TReatment for ImmUne Mediated PathopHysiology (TRIUMPH)

Pediatric Acute Liver Failure (PALF) is a rare, devastating condition that affects an estimated 250 children per year in North America, causing death in approximately 15% and the need for liver transplantation in an additional 20-30%. In the majority of cases, a specific cause of the liver injury is never determined. Recent research supports the theory that many of these patients have liver injury related to a hyperinflammatory immune response to everyday infections or environmental exposures. There is strong evidence to show that equine anti-thymocyte globulin and methylprednisolone slow the body's response to inflammation and improve the recovery of patients with other immune disorders and thus, may help patients with acute liver failure.

This is a phase 2b, double-blind, three arm, randomized, placebo controlled trial with restricted response adaptive randomization. The primary objective is to determine the efficacy and safety of high-dose methylprednisolone or equine anti-thymocyte globulin (eATG or ATGAM®) as compared to supportive care alone (placebo) for the treatment of acute liver failure in pediatric patients.

Approximately 160 patients who are equal to or greater than ≥ 1 and less than ≤ 18 years of age with pediatric acute liver failure (PALF) of undetermined etiology will be randomized to receive either high-dose methylprednisolone (Treatment 1) or eATG (ATGAM®) (Treatment 2) or supportive care alone (Treatment 3) on days 1 to 4 after study enrollment, followed by a gradual prednisolone taper (for the two active treatment arms 1 and 2) or a placebo taper (for treatment arm 3) on days 5 to 42.

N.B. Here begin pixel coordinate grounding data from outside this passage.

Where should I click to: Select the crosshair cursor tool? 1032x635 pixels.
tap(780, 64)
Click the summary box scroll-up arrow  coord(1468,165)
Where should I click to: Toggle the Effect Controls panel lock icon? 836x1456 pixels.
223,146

The follow-up period includes visits at 1 week (Day 7), 2 weeks (Day 14), and 3 weeks (Day 21) after the day the participant started in the study. Early follow-up assessments will be performed either in the inpatient or ambulatory setting since some participants may be discharged before Day 7. In addition, families will be contacted by phone or email to schedule each follow-up at the study site for the 6 week, 3 month, 6 month and 12 month study visits.

This study will also include a prospective observational cohort study of up to 50 patients with PALF who meet the randomized controlled trial (RCT) eligibility criteria but who decline randomization in the RCT and are willing to provide longitudinal observational data.

The findings of this trial have the potential to shift the treatment paradigm in PALF and advance the basic understanding of immune dysregulation disorders in childhood. The network includes 20 of the largest and most active pediatric liver centers in the US who have organized to support rigorous testing of the efficacy and safety of immunosuppressive therapy for these patients.